* [PROBLEM REQUIREMENTS] The word "pencil" occurs in some lines of the data. Return each such line.

Records from a data source:
+ + + +

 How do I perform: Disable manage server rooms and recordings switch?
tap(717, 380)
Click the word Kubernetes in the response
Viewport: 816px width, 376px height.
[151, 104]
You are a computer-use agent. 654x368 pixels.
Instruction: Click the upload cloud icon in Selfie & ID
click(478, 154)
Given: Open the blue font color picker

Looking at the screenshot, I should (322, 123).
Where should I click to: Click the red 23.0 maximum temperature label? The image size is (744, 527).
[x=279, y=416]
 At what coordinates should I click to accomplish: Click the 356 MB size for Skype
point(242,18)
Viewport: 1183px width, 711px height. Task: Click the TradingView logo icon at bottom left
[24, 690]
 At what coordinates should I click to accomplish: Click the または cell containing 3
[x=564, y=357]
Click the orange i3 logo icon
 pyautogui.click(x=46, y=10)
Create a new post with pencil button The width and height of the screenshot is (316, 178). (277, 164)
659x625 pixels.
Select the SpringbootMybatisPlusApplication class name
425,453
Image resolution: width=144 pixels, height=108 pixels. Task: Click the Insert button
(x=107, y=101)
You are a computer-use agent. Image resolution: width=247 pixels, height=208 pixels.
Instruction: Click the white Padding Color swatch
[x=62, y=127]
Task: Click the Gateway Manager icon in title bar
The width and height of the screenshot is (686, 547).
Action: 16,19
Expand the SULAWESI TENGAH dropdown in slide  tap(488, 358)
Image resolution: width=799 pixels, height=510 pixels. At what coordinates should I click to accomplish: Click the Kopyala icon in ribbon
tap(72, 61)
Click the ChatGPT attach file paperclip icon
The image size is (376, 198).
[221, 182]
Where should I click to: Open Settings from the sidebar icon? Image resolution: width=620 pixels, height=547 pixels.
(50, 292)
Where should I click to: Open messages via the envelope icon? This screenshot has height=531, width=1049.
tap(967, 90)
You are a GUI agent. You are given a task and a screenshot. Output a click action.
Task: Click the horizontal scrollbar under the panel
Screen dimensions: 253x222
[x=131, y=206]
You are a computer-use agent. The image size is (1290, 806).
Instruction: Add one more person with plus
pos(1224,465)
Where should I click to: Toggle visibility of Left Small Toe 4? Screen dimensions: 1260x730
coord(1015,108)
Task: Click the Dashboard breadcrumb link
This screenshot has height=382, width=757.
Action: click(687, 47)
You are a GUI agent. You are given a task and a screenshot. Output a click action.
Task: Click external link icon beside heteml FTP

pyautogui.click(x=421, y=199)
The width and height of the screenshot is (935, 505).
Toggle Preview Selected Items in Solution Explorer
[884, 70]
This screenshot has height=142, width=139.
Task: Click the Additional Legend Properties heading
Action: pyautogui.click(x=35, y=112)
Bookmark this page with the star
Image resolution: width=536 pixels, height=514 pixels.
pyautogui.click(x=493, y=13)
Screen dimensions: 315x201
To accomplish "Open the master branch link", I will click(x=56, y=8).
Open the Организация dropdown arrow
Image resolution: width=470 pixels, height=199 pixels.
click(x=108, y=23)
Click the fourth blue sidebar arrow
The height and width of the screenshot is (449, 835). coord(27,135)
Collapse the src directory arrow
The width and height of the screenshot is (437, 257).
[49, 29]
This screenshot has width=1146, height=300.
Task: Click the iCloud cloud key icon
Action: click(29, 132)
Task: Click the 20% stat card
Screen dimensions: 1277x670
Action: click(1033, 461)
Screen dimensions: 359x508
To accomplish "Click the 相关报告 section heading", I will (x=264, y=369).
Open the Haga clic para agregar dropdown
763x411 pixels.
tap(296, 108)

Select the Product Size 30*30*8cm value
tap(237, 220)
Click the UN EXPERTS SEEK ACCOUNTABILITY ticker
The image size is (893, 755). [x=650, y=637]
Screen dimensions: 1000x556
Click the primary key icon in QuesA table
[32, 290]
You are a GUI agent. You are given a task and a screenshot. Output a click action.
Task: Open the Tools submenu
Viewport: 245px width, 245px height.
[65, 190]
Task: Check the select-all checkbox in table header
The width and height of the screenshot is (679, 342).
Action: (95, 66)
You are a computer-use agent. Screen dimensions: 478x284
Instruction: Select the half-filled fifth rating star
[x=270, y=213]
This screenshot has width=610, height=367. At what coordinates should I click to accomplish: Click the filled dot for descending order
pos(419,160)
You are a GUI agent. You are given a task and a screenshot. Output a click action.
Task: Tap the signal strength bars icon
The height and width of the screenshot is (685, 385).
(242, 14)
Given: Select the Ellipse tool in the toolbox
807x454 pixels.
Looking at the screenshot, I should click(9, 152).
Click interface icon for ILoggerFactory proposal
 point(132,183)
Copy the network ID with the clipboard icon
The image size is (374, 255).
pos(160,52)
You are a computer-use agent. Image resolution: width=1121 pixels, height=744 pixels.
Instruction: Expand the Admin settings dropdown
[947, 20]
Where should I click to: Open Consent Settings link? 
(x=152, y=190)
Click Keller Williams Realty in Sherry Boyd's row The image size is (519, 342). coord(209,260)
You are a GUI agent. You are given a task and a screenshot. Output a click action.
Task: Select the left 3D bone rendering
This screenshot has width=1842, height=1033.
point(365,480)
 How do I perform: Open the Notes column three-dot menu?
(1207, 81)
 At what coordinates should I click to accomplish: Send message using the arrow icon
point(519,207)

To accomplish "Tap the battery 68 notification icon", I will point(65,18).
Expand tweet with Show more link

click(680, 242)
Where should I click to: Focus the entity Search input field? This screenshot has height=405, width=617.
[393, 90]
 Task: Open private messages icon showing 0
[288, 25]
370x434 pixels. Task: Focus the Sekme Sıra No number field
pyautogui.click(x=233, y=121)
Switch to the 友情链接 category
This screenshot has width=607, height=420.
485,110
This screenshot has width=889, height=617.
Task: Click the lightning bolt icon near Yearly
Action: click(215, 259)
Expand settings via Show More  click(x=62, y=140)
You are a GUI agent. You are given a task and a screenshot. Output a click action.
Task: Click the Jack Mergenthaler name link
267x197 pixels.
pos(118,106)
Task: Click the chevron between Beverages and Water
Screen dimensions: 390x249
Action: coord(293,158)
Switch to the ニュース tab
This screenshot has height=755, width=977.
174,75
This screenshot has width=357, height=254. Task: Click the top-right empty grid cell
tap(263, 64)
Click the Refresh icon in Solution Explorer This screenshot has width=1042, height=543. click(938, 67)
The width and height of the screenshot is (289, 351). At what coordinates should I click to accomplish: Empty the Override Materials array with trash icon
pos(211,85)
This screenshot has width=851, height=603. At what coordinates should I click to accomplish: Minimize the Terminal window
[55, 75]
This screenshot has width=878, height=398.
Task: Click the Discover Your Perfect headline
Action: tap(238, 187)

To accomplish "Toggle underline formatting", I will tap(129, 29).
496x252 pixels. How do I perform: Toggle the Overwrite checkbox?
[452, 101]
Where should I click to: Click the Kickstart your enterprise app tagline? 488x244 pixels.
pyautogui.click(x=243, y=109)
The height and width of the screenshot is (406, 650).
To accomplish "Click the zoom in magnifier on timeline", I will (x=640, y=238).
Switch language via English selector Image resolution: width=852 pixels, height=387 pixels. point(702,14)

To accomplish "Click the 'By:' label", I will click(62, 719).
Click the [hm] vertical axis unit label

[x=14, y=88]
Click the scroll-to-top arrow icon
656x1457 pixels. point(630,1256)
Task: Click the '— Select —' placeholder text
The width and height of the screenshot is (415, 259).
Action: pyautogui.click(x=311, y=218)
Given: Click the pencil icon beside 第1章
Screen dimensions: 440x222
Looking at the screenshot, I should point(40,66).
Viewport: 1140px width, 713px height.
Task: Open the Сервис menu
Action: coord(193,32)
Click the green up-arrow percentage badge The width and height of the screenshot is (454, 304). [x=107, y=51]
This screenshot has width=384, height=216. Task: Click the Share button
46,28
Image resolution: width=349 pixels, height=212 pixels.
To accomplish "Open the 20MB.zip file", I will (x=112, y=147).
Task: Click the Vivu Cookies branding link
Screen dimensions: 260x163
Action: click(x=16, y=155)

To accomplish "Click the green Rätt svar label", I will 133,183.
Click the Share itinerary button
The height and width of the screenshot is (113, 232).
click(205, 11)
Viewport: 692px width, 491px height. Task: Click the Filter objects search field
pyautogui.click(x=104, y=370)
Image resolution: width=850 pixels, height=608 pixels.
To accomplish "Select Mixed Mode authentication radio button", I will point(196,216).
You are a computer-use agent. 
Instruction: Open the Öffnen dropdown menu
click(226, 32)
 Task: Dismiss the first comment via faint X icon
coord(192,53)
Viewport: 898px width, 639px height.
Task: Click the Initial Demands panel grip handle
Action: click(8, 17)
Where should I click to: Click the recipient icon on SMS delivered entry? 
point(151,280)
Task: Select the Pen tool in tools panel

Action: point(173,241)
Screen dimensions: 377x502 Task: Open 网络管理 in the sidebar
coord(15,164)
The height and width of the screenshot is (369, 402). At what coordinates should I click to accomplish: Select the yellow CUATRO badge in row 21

+ + + +

* [SOLVED EXERCISE]
Create a new post with pencil button The width and height of the screenshot is (316, 178). (277, 164)
Given: Click the pencil icon beside 第1章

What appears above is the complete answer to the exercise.